- Task requirements:
Copy every one of the following items verbatim, line for line.

[Item position entries]

--------------------------------

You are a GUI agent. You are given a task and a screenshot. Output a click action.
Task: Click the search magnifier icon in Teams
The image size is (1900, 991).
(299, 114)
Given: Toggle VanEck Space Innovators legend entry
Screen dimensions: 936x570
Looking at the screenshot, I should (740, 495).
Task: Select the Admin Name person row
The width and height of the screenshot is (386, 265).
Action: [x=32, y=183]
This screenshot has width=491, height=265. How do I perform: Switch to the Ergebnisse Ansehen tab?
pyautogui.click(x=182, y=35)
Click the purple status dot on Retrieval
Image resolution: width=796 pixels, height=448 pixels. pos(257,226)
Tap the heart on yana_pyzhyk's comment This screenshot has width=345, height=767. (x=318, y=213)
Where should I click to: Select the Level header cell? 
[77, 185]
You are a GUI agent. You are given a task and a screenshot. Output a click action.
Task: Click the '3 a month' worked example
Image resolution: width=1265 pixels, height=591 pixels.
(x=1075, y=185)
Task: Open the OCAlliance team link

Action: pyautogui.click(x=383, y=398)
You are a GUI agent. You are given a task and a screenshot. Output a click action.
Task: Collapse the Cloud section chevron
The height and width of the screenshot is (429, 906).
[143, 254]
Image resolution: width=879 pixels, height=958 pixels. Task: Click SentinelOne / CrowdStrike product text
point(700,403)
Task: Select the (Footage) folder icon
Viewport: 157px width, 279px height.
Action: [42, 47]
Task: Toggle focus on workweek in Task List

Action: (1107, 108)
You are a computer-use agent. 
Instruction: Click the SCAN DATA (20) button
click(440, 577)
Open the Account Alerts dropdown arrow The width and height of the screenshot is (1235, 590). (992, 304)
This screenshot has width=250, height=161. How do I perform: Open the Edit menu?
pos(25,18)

--------------------------------

- The answer:
You are a GUI agent. You are given a task and a screenshot. Output a click action.
Task: Click the search magnifier icon in Teams
The image size is (1900, 991).
(299, 114)
Given: Toggle VanEck Space Innovators legend entry
Screen dimensions: 936x570
Looking at the screenshot, I should (740, 495).
Task: Select the Admin Name person row
The width and height of the screenshot is (386, 265).
Action: [x=32, y=183]
This screenshot has width=491, height=265. How do I perform: Switch to the Ergebnisse Ansehen tab?
pyautogui.click(x=182, y=35)
Click the purple status dot on Retrieval
Image resolution: width=796 pixels, height=448 pixels. pos(257,226)
Tap the heart on yana_pyzhyk's comment This screenshot has width=345, height=767. (x=318, y=213)
Where should I click to: Select the Level header cell? 
[77, 185]
You are a GUI agent. You are given a task and a screenshot. Output a click action.
Task: Click the '3 a month' worked example
Image resolution: width=1265 pixels, height=591 pixels.
(x=1075, y=185)
Task: Open the OCAlliance team link

Action: pyautogui.click(x=383, y=398)
You are a GUI agent. You are given a task and a screenshot. Output a click action.
Task: Collapse the Cloud section chevron
The height and width of the screenshot is (429, 906).
[143, 254]
Image resolution: width=879 pixels, height=958 pixels. Task: Click SentinelOne / CrowdStrike product text
point(700,403)
Task: Select the (Footage) folder icon
Viewport: 157px width, 279px height.
Action: [42, 47]
Task: Toggle focus on workweek in Task List

Action: (1107, 108)
You are a computer-use agent. 
Instruction: Click the SCAN DATA (20) button
click(440, 577)
Open the Account Alerts dropdown arrow The width and height of the screenshot is (1235, 590). (992, 304)
This screenshot has width=250, height=161. How do I perform: Open the Edit menu?
pos(25,18)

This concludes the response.